Many investors like the idea of investing in oil ETFs because of how simple the trade can be. Rather than making individual purchases in different oil company stocks, an ETF has them all in one basket. Investors can also benefit from not having to pay any capital gains taxes until the sale of the fund, as well as lower fees.
Before investing in an oil ETF, it’s important to first conduct thorough research, track the performance of oil prices, and observe how some of the big oil ETFs react to various market conditions.
Analyze basic information about the oil sector and look into the objectives and holdings within an individual ETF. Keep in mind that not all oil and energy sector ETFs are the same. Some oil ETFs might not accurately track the movement of oil’s price if the fund is focused on purchasing oil futures contracts instead of stocks in individual oil-related companies.

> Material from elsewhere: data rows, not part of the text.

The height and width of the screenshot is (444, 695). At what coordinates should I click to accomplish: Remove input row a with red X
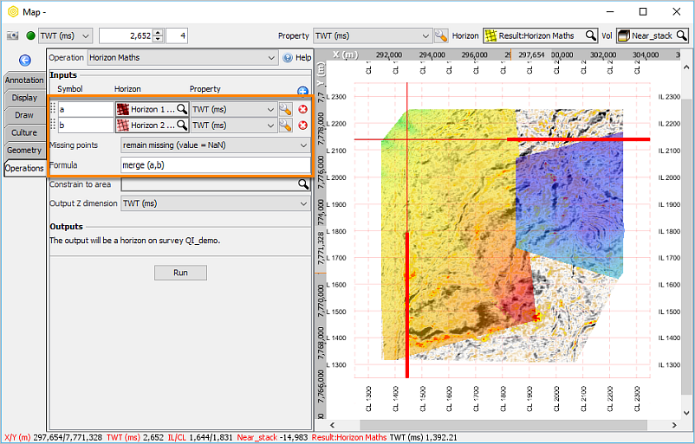[x=302, y=110]
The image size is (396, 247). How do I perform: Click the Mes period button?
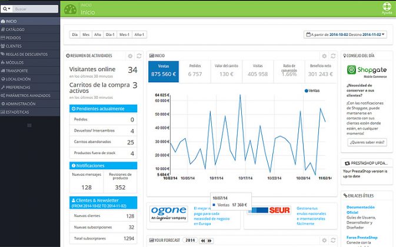click(86, 35)
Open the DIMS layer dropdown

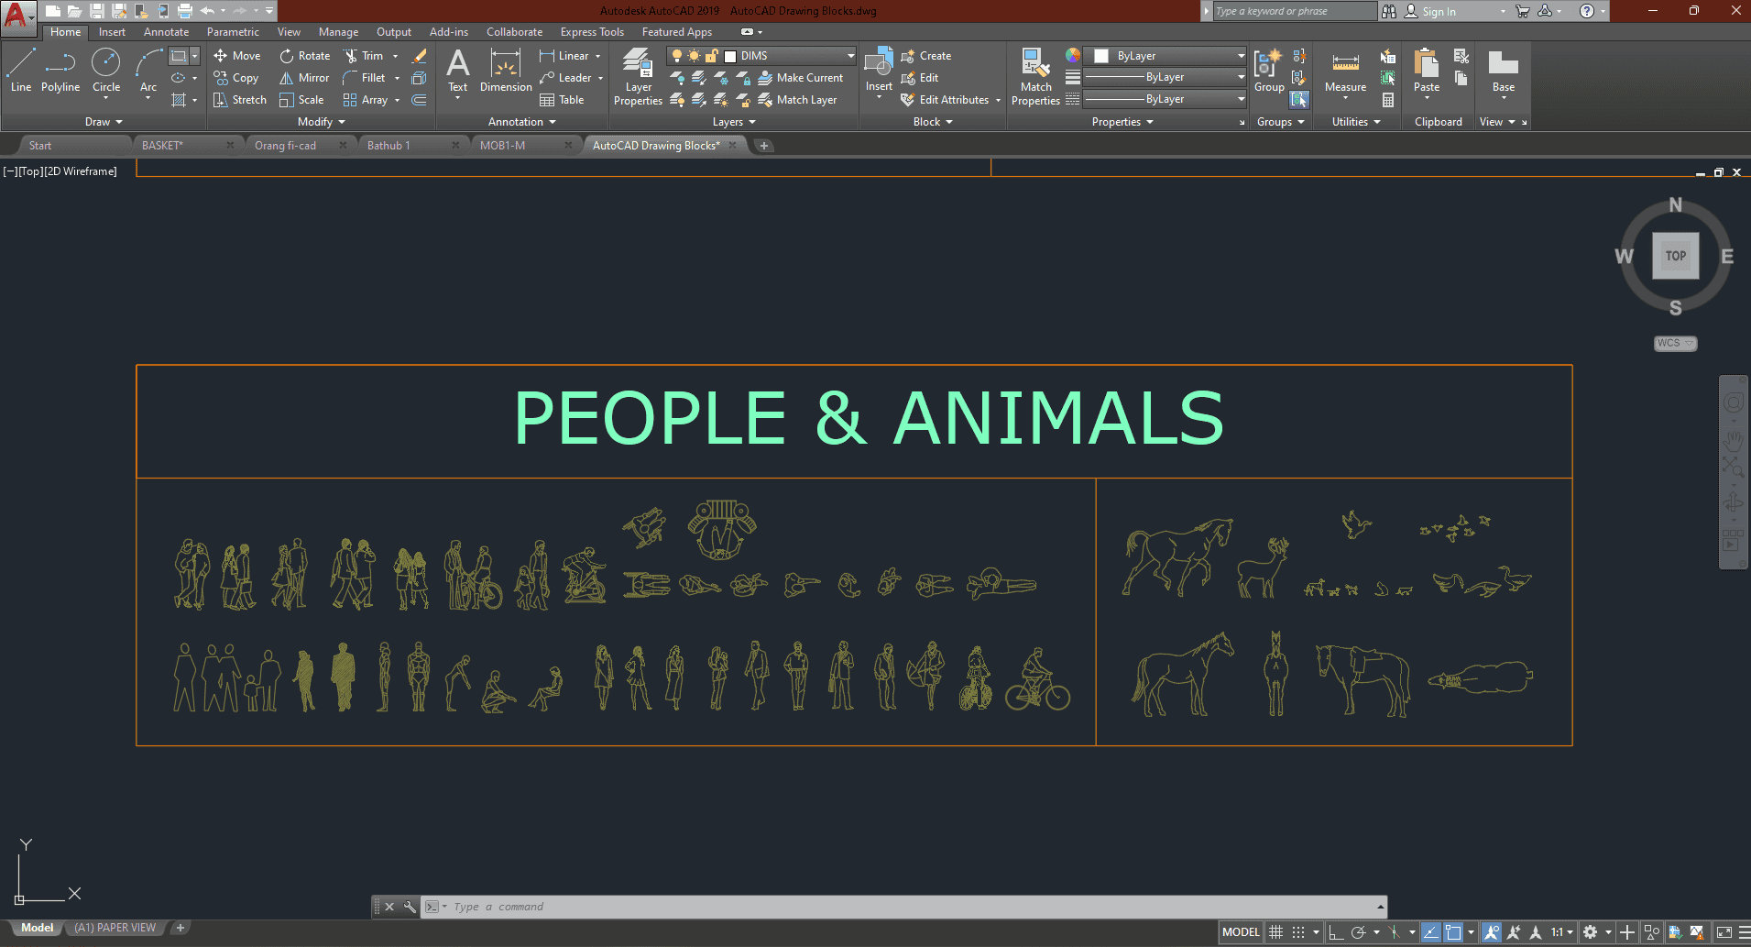click(849, 56)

To start, some ETFs worth checking out in order to capture the price movements of oil include:
- U.S. Oil Fund ETF (NYSEARCA: USO)
- iPath S&P GSCI Crude Oil Total Return Index ETN (NYSEARCA: OIL)
- PowerShares DB Oil Fund (NYSEARCA: DBO)

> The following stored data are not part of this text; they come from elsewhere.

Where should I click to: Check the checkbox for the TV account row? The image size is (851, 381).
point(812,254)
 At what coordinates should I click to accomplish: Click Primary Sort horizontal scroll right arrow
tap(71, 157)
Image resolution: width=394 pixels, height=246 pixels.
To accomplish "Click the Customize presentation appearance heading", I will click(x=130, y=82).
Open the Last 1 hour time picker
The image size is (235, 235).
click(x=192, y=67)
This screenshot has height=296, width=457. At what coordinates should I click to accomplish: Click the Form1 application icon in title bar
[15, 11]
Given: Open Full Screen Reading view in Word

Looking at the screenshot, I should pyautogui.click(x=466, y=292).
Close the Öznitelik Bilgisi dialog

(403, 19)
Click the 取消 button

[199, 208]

- U.S. 12-Month Oil Fund (NYSEARCA: USL)
How do I invest in oil companies?
You’ve got various options when it comes to investing in oil companies. There are plenty of types of firms out there that you might want to consider investing in, but you will need to narrow down your options. To make things easier for you, here are some of the bigger and more popular types of companies to consider.
Major integrated oil stocks. Mega-cap stocks that are worth hundreds of billions of dollars – including the likes of Exxon Mobil Corp. (NYSE: XOM) and Chevron Corp. (NYSE: CVX) – are worth looking into. Companies like these have major assets, reserves, and global reach that basically solidify their permanent existence. They offer stability and pay sizable dividends, making them great long-term portfolio assets.

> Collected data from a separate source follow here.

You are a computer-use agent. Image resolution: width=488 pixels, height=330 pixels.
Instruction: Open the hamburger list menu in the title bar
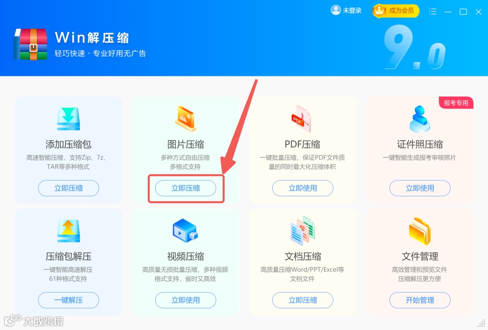(432, 11)
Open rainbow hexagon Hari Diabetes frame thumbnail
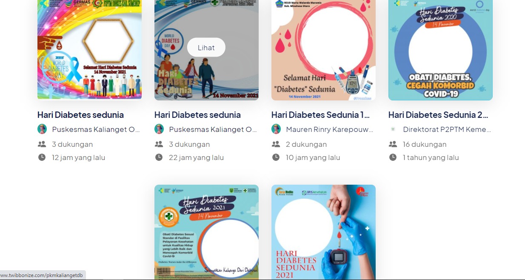Viewport: 525px width, 280px height. (x=89, y=49)
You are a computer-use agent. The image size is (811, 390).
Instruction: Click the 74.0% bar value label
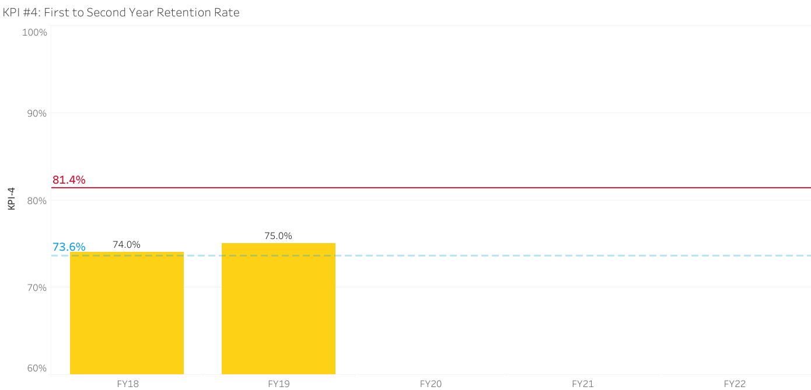pyautogui.click(x=127, y=245)
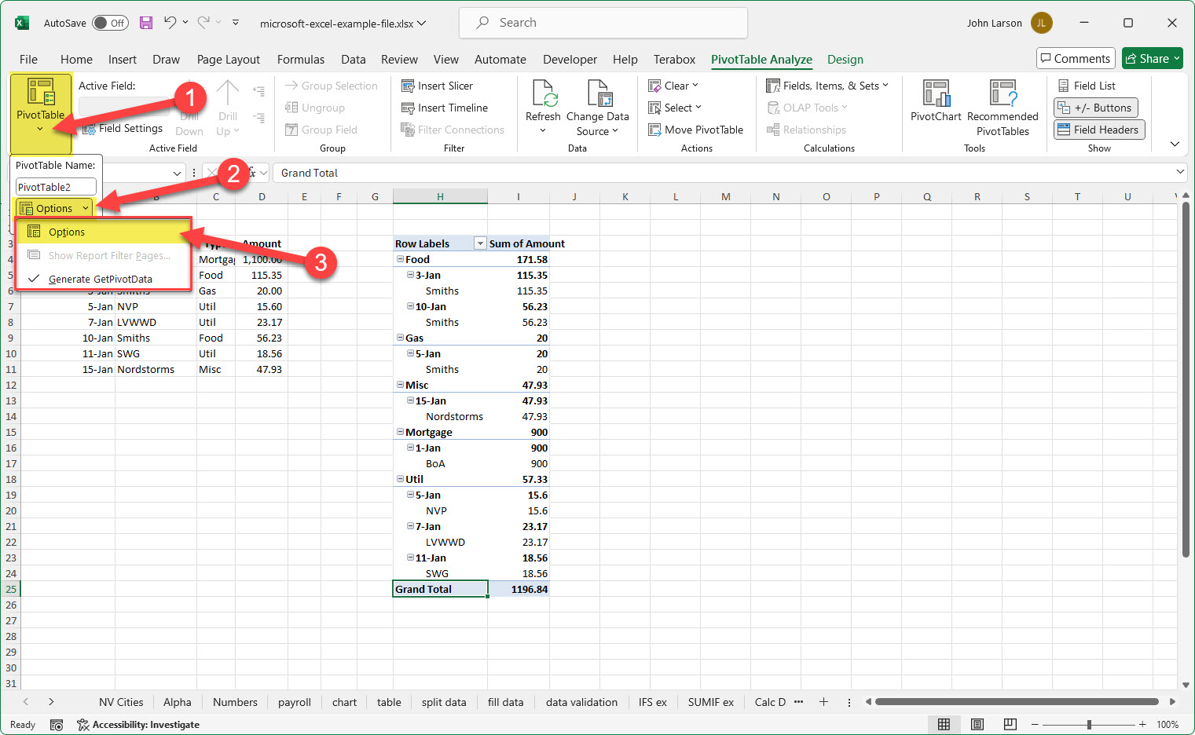The height and width of the screenshot is (735, 1195).
Task: Switch AutoSave on
Action: [110, 23]
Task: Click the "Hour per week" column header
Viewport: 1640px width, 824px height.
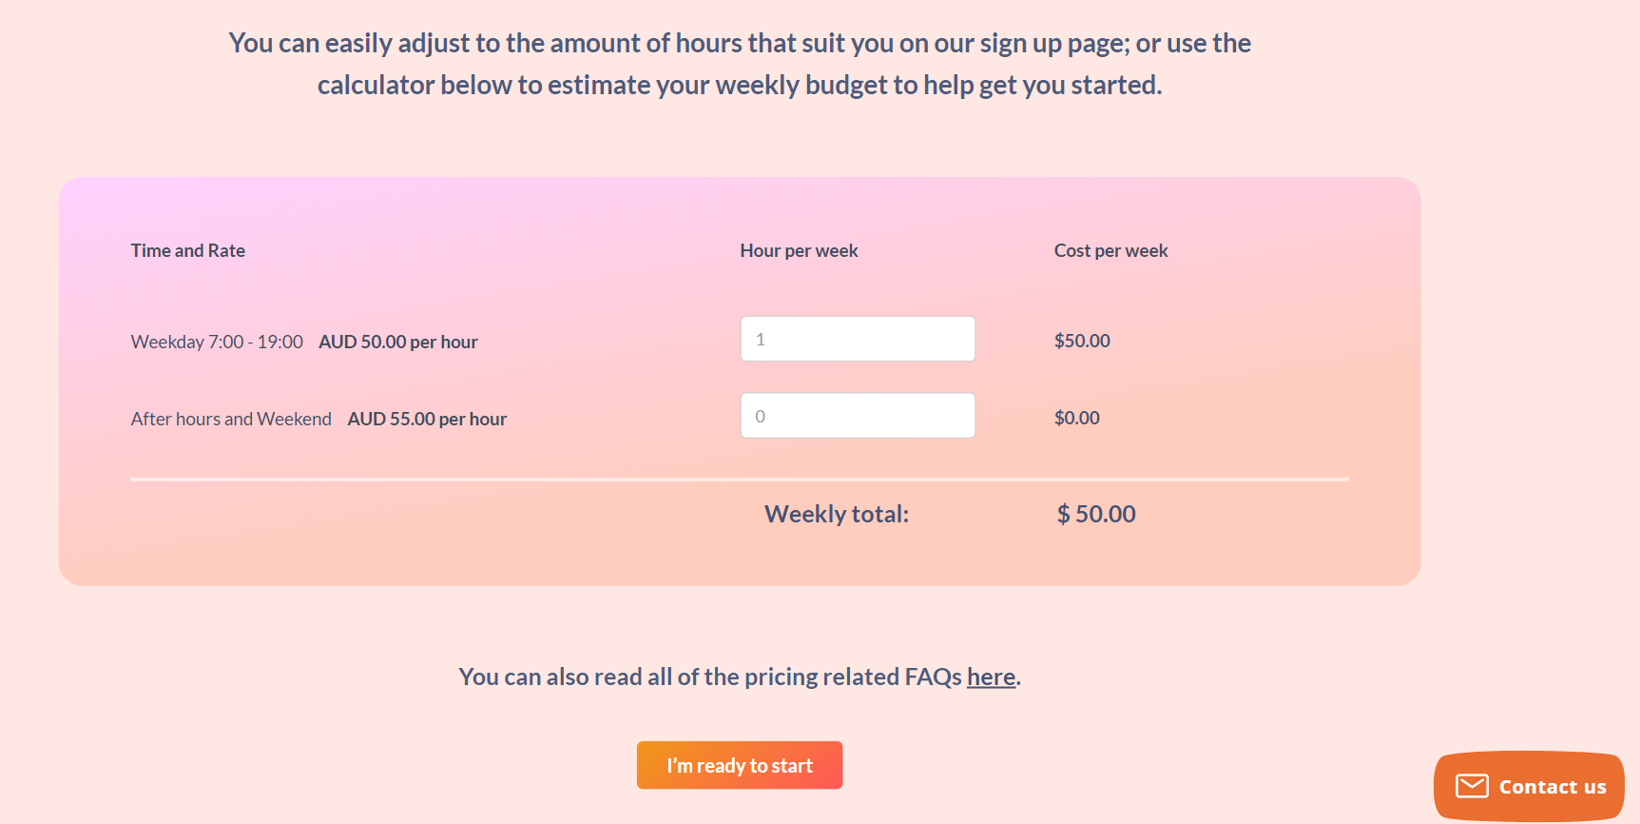Action: coord(799,250)
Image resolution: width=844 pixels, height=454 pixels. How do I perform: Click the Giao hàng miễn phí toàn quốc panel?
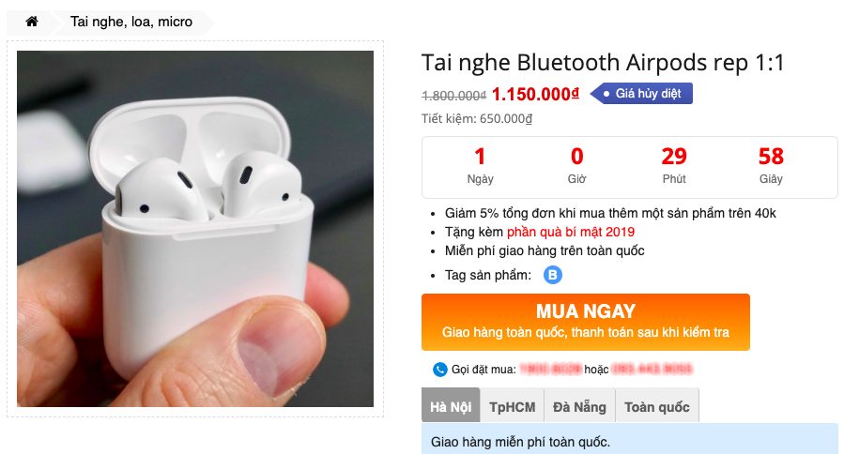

Oilfield services. Companies such as Halliburton Co. (NYSE: HAL) Schlumberger Limited (NYSE: SLB) make good picks and are involved in providing the necessary equipment, technology, and analytics services that allow oil production to continue.
Refiners. Established refiners that pay sizeable dividends are good choices and have been known to rise as oil falls.
What stocks do I pick to invest in oil?
When choosing the right stocks to pick to invest in oil, it’s important to understand what influences the price of oil. This commodity tends to fluctuate in price as a result of drivers such as new oil discoveries, geopolitical events, new production and extraction technologies, and, of course, supply and demand. When picking the best oil stocks to buy, it’s important to consider all of these factors.
Having said that, to find the best oil stocks to invest in – no matter what the state of the market happens to be right now – you will need to take a good look at the fundamentals of the companies you’re considering buying from. Some important factors you’ll need to consider include:
- What the company’s balance sheet looks like
- How much debt the company has and whether it’s manageable
- Revenue growth expectations
- Types of assets the company has
Ensuring that the stocks you buy come from sound companies with robust fundamentals will help reduce your risk and increase your odds of being profitable in your investments.